The Caldwell County Courthouse and Far West are listed on the National Register of Historic Places.

==Geography==
According to the United States Census Bureau, the city has a total area of 0.52 sqmi, all land.

==Demographics==

Historical population
| Census | Pop. | Note | %± |
| 1870 | 414 |  | — |
| 1880 | 470 |  | 13.5% |
| 1890 | 465 |  | −1.1% |
| 1900 | 655 |  | 40.9% |
| 1910 | 535 |  | −18.3% |
| 1920 | 371 |  | −30.7% |
| 1930 | 395 |  | 6.5% |
| 1940 | 394 |  | −0.3% |
| 1950 | 338 |  | −14.2% |
| 1960 | 311 |  | −8.0% |
| 1970 | 291 |  | −6.4% |
| 1980 | 280 |  | −3.8% |
| 1990 | 279 |  | −0.4% |
| 2000 | 287 |  | 2.9% |
| 2010 | 348 |  | 21.3% |
| 2020 | 290 |  | −16.7% |
U.S. Decennial Census

===2010 census===
As of the census of 2010, there were 348 people, 107 households, and 62 families living in the city. The population density was 669.2 PD/sqmi. There were 133 housing units at an average density of 255.8 /sqmi. The racial makeup of the city was 76.4% White, 5.7% African American, 0.9% Asian, 16.1% from other races, and 0.9% from two or more races. Hispanic or Latino of any race were 17.5% of the population.

There were 107 households, of which 24.3% had children under the age of 18 living with them, 48.6% were married couples living together, 6.5% had a female householder with no husband present, 2.8% had a male householder with no wife present, and 42.1% were non-families. 38.3% of all households were made up of individuals, and 16.8% had someone living alone who was 65 years of age or older. The average household size was 2.15 and the average family size was 2.87.

The median age in the city was 37.7 years. 12.6% of residents were under the age of 18; 13.2% were between the ages of 18 and 24; 37% were from 25 to 44; 23.8% were from 45 to 64; and 13.2% were 65 years of age or older. The gender makeup of the city was 63.5% male and 36.5% female.

===2000 census===
As of the census of 2000, there were 287 people, 123 households, and 76 families living in the city. The population density was 493.9 PD/sqmi. There were 137 housing units at an average density of 235.7 /sqmi. The racial makeup of the city was 98.95% White, 0.35% African American, and 0.70% from two or more races. Hispanic or Latino of any race were 0.35% of the population.

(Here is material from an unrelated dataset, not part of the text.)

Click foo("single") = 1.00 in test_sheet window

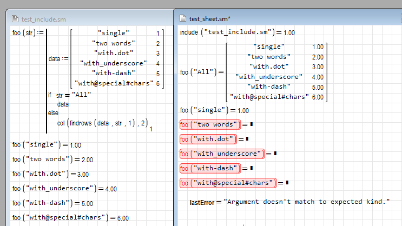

There were 123 households, out of which 30.1% had children under the age of 18 living with them, 54.5% were married couples living together, 6.5% had a female householder with no husband present, and 38.2% were non-families. 35.0% of all households were made up of individuals, and 21.1% had someone living alone who was 65 years of age or older. The average household size was 2.33 and the average family size was 3.09.

In the city, the population was spread out, with 25.8% under the age of 18, 10.8% from 18 to 24, 25.4% from 25 to 44, 21.3% from 45 to 64, and 16.7% who were 65 years of age or older. The median age was 37 years. For every 100 females, there were 88.8 males. For every 100 females age 18 and over, there were 85.2 males.

The median income for a household in the city was $23,889, and the median income for a family was $27,500. Males had a median income of $25,417 versus $18,125 for females. The per capita income for the city was $11,867. About 15.4% of families and 17.2% of the population were below the poverty line, including 30.9% of those under the age of eighteen and 10.0% of those 65 or over.

==Education==
Kingston 42 School District operates the Kingston Elementary School in the city.

The city has a public library, the Caldwell County Library.

==Notable person==
- Charles J. Hughes Jr. - A Democratic U.S. Senator for Colorado.